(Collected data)
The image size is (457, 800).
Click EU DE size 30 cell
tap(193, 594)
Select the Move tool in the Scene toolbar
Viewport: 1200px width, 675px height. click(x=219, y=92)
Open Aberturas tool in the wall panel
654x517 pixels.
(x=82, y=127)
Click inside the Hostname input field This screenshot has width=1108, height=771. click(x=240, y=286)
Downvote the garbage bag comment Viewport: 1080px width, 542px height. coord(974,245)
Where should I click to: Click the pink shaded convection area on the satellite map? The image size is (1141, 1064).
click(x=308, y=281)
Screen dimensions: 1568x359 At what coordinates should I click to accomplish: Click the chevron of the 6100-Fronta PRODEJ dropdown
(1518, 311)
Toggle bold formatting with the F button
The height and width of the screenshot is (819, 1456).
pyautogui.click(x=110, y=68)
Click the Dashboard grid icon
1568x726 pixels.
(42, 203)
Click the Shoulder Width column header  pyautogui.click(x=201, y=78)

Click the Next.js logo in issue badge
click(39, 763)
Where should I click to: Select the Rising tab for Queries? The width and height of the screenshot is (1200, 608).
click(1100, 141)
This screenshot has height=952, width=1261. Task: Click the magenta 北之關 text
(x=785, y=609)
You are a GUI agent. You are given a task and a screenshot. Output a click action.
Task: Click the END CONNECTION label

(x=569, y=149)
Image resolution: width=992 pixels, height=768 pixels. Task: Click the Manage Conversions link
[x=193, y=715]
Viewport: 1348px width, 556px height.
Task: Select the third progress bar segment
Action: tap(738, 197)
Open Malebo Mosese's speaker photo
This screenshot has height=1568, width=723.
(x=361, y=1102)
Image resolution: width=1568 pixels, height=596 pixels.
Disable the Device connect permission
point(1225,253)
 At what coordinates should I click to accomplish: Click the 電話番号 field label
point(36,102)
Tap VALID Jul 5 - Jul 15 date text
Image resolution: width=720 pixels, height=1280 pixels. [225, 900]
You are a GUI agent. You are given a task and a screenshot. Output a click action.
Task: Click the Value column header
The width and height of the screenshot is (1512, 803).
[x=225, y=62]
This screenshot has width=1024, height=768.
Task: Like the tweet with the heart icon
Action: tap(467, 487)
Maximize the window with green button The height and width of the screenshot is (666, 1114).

_Exercise_.
Please find all lines of the entries that hold the string "header" and copy them.

_Answer to the problem_.
Click the Shoulder Width column header  pyautogui.click(x=201, y=78)
Task: Click the Value column header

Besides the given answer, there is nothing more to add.